Bank robberies hold a special place in America mythology. So much so that the bank robbery page of the FBI’s website dedicates an entire section to “Famous Cases & Criminals,” with detailed biographies and case narratives of bandits like John Dillinger, “Baby Face” Nelson, and “Pretty Boy” Floyd.
These were outlaws stealing not from fellow citizens but a great big bank insured by the great big government. They had the charisma to own a room and the cool head to work fast and clean.
But the image of the Great American Bank Robber is an antiquated one. Times change and so have bank robbers.
See also this week’s feature story: Who Were Those Masked Men, Anyway?
Take guns, the symbol of the Dillinger-era heist, for instance. In 1980, around half of all bank robbers flashed a gun, according to Department of Justice statistics. By 2000, that dropped to around a third. These days, less than a quarter of bank robberies involve a gun.
Because why use a gun when bank tellers are trained to hand over the money without fuss?
“Bank employees are unarmed and consistently compliant,” the justice department states in its bank robbery guide for local police departments. “Even robbery transactions are handled quickly and efficiently.”
Translation: a note will suffice. Guns only add unnecessary risk, as well as an extra charge for prosecutors to tack on. The subjects of this week’s feature story–Akeem Monsalvatge, Edward Byam, and Derrick Dunkley–can attest to that. Last year they were convicted of robbing two check-cashing outlets in Queens. The robbery convictions carried a minimum sentence of 16 years in prison for each of them. That minimum doubled to 32 years, however, because they carried guns when they committed the crimes.
In 2003, 54 percent of bank robbers used a note and 26 percent showed a firearm. In 2011, 58 percent of bank robbers used a note with just 24 percent showing a gun.

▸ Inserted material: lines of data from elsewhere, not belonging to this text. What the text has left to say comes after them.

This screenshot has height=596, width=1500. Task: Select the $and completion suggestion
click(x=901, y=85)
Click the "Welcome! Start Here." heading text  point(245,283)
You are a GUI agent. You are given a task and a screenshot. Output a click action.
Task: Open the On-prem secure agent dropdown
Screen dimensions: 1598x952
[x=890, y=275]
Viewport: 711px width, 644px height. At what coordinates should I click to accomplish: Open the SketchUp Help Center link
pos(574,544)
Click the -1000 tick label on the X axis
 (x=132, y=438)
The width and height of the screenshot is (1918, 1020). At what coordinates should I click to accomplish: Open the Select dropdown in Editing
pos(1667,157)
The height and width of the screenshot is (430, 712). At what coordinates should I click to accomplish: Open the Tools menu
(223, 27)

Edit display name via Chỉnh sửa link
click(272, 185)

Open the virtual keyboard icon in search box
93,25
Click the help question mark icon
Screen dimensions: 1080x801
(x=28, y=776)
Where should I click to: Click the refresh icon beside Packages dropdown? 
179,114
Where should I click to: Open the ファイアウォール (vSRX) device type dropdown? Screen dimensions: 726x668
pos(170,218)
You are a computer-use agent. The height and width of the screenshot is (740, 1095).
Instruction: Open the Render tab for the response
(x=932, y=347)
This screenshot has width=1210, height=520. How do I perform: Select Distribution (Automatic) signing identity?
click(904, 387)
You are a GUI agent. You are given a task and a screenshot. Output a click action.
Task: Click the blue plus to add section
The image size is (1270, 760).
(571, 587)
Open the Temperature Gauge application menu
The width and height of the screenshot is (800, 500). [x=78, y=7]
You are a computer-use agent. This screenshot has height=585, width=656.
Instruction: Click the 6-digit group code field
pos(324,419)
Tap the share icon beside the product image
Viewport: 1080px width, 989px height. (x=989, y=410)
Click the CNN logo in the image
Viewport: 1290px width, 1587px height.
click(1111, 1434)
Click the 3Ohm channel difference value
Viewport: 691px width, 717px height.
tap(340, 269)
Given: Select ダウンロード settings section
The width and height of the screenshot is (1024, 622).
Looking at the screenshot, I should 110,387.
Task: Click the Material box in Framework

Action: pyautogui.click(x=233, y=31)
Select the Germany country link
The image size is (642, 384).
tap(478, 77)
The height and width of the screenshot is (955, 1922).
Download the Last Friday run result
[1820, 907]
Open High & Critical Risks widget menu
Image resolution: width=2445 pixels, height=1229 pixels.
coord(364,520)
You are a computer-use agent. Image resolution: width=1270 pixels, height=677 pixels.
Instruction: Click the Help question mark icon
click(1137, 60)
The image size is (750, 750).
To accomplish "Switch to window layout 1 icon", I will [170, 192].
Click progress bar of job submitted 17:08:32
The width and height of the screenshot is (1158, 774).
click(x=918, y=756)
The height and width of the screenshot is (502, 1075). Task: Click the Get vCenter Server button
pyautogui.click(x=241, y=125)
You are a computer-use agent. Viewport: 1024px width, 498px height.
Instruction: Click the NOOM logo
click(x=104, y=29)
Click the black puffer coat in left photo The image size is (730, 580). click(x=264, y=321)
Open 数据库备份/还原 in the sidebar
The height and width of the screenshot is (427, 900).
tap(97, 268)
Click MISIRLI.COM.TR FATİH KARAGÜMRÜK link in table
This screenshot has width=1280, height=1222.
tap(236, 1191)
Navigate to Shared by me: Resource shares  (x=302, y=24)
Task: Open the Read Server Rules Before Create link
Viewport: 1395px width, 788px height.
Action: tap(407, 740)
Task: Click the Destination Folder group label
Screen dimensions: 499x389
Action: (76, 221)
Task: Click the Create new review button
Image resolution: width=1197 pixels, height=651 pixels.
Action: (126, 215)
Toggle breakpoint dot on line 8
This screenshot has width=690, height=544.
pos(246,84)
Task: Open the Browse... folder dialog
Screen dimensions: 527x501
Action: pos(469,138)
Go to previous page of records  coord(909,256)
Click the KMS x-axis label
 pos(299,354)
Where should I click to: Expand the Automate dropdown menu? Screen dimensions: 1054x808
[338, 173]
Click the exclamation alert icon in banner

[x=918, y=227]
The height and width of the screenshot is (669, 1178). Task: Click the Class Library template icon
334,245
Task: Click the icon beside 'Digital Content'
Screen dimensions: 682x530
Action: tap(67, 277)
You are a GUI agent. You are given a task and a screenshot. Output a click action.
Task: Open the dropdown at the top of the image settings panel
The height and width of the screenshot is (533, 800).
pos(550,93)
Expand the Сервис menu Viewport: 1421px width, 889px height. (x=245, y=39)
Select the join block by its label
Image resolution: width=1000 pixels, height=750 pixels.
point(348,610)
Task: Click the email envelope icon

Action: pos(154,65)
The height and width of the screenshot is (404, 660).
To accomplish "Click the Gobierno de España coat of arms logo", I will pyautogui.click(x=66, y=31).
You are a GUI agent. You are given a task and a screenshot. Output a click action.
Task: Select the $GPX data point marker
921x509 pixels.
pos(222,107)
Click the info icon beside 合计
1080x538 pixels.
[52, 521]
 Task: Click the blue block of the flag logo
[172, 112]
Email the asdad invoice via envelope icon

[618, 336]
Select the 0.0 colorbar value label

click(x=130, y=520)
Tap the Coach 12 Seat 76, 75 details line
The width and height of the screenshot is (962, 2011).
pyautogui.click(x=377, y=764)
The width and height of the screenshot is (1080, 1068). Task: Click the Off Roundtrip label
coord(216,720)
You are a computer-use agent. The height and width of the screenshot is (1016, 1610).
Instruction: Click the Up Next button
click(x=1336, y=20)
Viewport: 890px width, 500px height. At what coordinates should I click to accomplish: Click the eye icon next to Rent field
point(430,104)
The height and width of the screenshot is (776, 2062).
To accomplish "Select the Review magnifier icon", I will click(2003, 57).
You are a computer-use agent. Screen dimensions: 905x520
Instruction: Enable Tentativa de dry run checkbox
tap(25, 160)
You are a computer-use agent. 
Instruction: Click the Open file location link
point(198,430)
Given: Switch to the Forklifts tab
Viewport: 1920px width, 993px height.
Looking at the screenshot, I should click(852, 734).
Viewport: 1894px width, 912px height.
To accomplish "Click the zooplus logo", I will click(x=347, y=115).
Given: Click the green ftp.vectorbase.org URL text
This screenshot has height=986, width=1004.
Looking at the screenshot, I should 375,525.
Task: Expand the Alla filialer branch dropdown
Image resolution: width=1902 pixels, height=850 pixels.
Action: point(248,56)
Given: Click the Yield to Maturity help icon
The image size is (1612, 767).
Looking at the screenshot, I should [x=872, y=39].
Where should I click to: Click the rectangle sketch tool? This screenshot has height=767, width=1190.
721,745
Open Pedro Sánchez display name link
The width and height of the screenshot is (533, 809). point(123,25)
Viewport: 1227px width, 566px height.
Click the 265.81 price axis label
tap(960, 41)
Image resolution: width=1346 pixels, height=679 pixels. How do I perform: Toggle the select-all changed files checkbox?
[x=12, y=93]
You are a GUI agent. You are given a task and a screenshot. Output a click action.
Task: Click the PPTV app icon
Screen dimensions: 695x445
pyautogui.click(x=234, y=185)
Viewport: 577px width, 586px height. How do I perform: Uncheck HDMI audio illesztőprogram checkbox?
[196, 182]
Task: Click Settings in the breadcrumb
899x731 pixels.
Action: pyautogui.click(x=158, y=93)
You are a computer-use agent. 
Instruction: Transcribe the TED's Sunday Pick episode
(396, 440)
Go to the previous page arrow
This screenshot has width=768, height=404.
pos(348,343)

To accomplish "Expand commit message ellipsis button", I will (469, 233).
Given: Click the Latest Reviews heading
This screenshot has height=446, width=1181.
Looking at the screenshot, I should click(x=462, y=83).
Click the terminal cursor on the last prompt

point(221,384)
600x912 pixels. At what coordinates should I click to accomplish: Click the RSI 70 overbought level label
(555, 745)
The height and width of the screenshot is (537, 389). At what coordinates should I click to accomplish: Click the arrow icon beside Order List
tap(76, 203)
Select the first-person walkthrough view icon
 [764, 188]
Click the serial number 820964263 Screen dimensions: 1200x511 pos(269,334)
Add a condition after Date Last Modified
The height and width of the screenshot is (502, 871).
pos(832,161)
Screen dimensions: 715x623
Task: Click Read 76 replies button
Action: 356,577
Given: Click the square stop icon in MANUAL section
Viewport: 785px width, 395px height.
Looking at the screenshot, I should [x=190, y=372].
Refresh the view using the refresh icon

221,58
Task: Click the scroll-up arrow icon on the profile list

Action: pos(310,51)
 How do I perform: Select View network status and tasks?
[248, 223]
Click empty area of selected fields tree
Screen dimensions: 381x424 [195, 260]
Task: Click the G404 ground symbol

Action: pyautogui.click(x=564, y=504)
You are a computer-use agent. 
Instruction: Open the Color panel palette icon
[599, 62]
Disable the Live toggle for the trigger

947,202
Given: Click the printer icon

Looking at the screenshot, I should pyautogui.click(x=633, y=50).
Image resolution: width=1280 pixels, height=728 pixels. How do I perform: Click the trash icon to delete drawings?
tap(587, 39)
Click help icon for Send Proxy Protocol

The fluctuations in the number of bank robberies over the years is roughly consistent with the overall crime trends in America. In 1965, there were 847 bank robberies across the country. Ten years later: 3,517. By the mid-1990s there were around 9,000 a year.
Then came the drop. In 2003, there were 7,644 bank robberies. Then 6,957 two years later, and 5,014 in 2011, the last year for which the FBI provides data.
Out of those 5,014 heists, 13 people died: three civilians and ten robbers.
“There’s a risk certain people are willing to take to rob a bank,” Special Agent Brad Bryant, who heads the Violent Crimes Unit, states on the FBI’s website. “They know there’s a camera.”
And the competence of security cameras has increased with time. In 2003, security cameras captured 93 percent of bank robberies. In 2011, the cameras caught 98 percent of heists.
One thing about bank robberies has not changed, of course: the lure of the cash.
While the number of robberies has dipped over last decade or so, the proportion of loot that authorities recover has remained relatively consistent. Of the $72 million stolen in 2003, 19 percent was recovered; of the $38 million stolen in 2011, 21 percent was recovered.